News and Announcements » |
This tutorial explains how to use several QIIME scripts to filter all OTUs that belong to a particular category of samples. This would be used, for example, if you ran blank control samples and want to remove any OTUs observed in these samples as likely contamination.
To accomplish this task several scripts are used to first generate an OTU table of target OTUs to remove, then filter those OTUs from the original OTU table, and finally to perform a clean-up step to remove the control samples that would now have zero sequences associated with them.
The OTU table and mapping file (generated from the QIIME tutorial data set) are available here.
Once these files are downloaded and extracted, open a terminal and change to the directory of the extracted files to begin processing.
In this case, we are going to assume that multiple runs are present in an OTU table, and these are indicated in the Run_Number column in our mapping file. As our example is removal of all OTUs from samples that should be blank control samples, we can assume that contamination will be limited to a single run, so we therefore want to begin by splitting the OTU table by the Run_Number field. If there are not multiple runs to separate, this step can be skipped.

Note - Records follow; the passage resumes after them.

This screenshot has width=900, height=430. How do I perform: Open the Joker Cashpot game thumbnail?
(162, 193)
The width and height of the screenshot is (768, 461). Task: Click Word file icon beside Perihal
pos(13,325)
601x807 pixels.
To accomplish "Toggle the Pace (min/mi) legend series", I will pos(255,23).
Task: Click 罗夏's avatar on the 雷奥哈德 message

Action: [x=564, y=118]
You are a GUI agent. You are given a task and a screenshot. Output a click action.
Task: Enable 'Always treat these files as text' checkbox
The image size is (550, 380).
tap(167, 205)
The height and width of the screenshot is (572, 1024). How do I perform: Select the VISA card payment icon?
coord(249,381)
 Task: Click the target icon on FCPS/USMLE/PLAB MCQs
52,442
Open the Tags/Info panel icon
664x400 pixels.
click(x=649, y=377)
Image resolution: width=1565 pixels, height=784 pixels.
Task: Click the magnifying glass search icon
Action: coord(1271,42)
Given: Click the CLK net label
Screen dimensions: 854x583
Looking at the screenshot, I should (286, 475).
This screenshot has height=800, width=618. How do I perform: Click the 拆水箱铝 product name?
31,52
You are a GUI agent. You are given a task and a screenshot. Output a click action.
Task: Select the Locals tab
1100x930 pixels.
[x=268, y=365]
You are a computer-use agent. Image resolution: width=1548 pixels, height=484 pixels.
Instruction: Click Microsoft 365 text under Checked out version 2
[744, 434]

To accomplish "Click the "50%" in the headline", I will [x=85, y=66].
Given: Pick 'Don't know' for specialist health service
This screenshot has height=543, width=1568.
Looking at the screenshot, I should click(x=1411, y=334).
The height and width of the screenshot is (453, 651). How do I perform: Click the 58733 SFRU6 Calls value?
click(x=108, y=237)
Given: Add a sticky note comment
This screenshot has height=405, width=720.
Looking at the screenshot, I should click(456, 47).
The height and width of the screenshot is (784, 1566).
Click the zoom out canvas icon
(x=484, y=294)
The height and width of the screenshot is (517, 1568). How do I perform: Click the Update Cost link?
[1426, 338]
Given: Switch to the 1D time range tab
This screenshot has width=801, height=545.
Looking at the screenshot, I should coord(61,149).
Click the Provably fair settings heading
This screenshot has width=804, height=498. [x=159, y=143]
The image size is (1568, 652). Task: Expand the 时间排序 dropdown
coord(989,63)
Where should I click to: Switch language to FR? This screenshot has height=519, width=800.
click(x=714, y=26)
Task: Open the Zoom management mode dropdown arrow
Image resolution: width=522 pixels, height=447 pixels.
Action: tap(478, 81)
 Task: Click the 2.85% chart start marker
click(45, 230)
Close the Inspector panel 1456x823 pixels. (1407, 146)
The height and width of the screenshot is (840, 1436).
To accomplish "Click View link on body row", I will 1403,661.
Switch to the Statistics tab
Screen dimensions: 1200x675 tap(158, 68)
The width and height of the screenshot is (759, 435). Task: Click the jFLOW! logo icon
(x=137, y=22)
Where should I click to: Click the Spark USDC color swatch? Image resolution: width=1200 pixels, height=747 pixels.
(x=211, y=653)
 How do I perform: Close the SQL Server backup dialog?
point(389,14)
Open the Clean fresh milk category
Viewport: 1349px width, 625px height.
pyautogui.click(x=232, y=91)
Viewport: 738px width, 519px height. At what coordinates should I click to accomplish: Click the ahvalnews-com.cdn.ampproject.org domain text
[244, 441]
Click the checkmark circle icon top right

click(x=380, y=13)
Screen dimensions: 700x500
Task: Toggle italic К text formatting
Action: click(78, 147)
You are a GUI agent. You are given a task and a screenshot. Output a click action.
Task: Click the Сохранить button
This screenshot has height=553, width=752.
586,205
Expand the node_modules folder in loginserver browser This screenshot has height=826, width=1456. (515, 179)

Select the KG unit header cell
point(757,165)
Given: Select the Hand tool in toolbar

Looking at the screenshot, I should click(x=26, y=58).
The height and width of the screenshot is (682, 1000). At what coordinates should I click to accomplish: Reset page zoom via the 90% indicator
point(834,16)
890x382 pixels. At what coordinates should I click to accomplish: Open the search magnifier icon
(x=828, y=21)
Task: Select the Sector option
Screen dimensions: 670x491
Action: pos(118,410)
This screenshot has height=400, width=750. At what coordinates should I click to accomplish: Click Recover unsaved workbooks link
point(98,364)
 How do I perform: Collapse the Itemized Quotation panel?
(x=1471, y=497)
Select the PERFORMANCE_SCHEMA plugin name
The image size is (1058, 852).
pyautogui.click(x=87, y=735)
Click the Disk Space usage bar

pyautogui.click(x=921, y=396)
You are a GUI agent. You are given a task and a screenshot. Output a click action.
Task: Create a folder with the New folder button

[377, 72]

The runs are identified in the Run_Number column of the example mapping file.
Note
To create per-run OTU tables containing, use the following command:
split_otu_table.py -i otu_table.biom -m map.txt -f Run_Number -o split_otu_tables/
One can observe the initial sequences/sample in the run 1 OTU table:
per_library_stats.py -i split_otu_tables/otu_table_1.biom
Note
We will only examine run 1 in this example, but if you’re working with multiple runs of data you would apply this step for each run. Note that if you don’t have multiple runs, you would continue with otu_table.biom at this stage, rather than split_otu_tables/otu_table_1.biom.
Create an OTU table with the just the blank control samples:
filter_samples_from_otu_table.py -i split_otu_tables/otu_table_1.biom -o otu_table_run1_blank_samples.biom -m map.txt -s "Sample_Type:Control_Blank"
Filter out OTU ids that have zero counts, as we only want the OTUs with positive counts from the Control_Blank samples:
filter_otus_from_otu_table.py -i otu_table_run1_blank_samples.biom -o filtered_otu_table_blank_samples.biom -n 1
Then create a tab separated version of this OTU table:
convert_biom.py -b -i filtered_otu_table_blank_samples.biom -o otus_to_remove.txt
Filter out OTU ids from the run 1 OTU table that were determined to be present in the Control_Blank samples:
filter_otus_from_otu_table.py -i split_otu_tables/otu_table_1.biom -o otu_table_1_minus_contaminants.biom -e otus_to_remove.txt
The otu_table_1_minus_contaminants.biom file now has two samples with zero sequences associated with it. These can be removed to get a final OTU table:
filter_samples_from_otu_table.py -i otu_table_1_minus_contaminants.biom -o final_otu_table_1_minus_contaminants.biom -n 1
The final OTU table sequences/sample summary can be displayed now, sans OTUs from the Control_Blank samples:
per_library_stats.py -i final_otu_table_1_minus_contaminants.biom
Note
If you apply this process to multiple runs, and then want to reassemble the final OTU tables into a single OTU table, you can use the merge_otu_tables.py command.